理由としては安くつくれる点と世界にもまれな日本の新聞社の配送システムと、土日の試合を中心とする周期で進行するファンのライフスタイルにマッチするということだが、ここでのマーケット分析は的確なものだろう。
しかしただ頭脳的に攻めただけではなく、もちろん閉鎖的な新聞業界に切り込む際の熱血体験談も記されている。

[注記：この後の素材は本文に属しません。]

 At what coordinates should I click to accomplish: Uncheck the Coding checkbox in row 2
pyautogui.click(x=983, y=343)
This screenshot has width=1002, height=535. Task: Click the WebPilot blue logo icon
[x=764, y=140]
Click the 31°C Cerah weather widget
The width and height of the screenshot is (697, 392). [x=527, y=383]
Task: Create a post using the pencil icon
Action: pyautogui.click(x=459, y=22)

さて、ここまで書くとこれは新聞業界にとって一寸の光とみえるかもしれない。
違う分野で専門性の高い新聞を創刊できる!と思う人も現れるかもしれない。
もしかしてファッションや釣りや映画か音楽など何か違う分野かもしれない。
しかしスポーツに限って言えば、やはりこれがサッカーのすごいところ。
競技人口、サポーターの数、世界レベルでの戦い、支えられている人数と話題に事欠かないところがやはりビジネスとして成り立つ理由だろう。
例えばバスケやバレー、ラグビーなどでは話にならないだろう。
野球はスポーツ新聞で事足りているとしたら、残るはゴルフかもしれない。

しかし本書にも出てくるが、近い将来最大の心配事をこの媒体は抱えている。
それはタブレットの存在だ。
新聞とは違うDTPでつくられているエル・ゴラッソの自慢の一つにページのレイアウトがあるのだが、この点も含めiPadなどで展開されようものなら、優位点であったユーザーエクスピリアンスでは簡単に負けてしまうのだ。
他の点でも問題が生じてくる。
即時制はもちろん、深い内容でも簡単に凌駕されてしまう可能性が高いのだ。
筆者もそれをわかっていて、今後スポーツニュース通信社になるような展開やさらなる編集能力のアップを唱えているが、果たしてどうなるのだろう。
正直私の脳裏には買収という二文字が浮かんだ。
どこか大きなウェブ企業に飲み込まれないかが心配だ。
気付けば東京で一世を風靡したR-25もウェブ上ではヤフーの中で存在している。。。

私のアドバイスとしては、コンテンツを全てネット上に掲載するのではなく、お客様との関係値をネットに載せることをお勧めする。
それはどういうことかと言えば、お客様とのやり取りをコンテンツを軸にネット上で活性化させる。
つまりは、ネット上の編集者/ファシリテーターを配置し、サッカーのネタや提言、アイディアをどんどん語っていく場の提供をお勧めする。
そうすることで紙との相乗効果が図れると思う。
そしてそれが専門性の高い媒体の専売特許でもあると思うのだ。

いずれにせよ、遠くない将来バスケの新聞、ラグビーの新聞が創刊されていたら、夢のような話である。
なんて幸せな毎日だろう。
そのためにも女子サッカーの裾野もワールドカップ優勝を機にどんどん広がってもらいたい。
そうすることでエル・ゴラッソの読者は増えるだろうし、エル・ゴラッソの活躍が他のスポーツにも影響を与えていくのだから。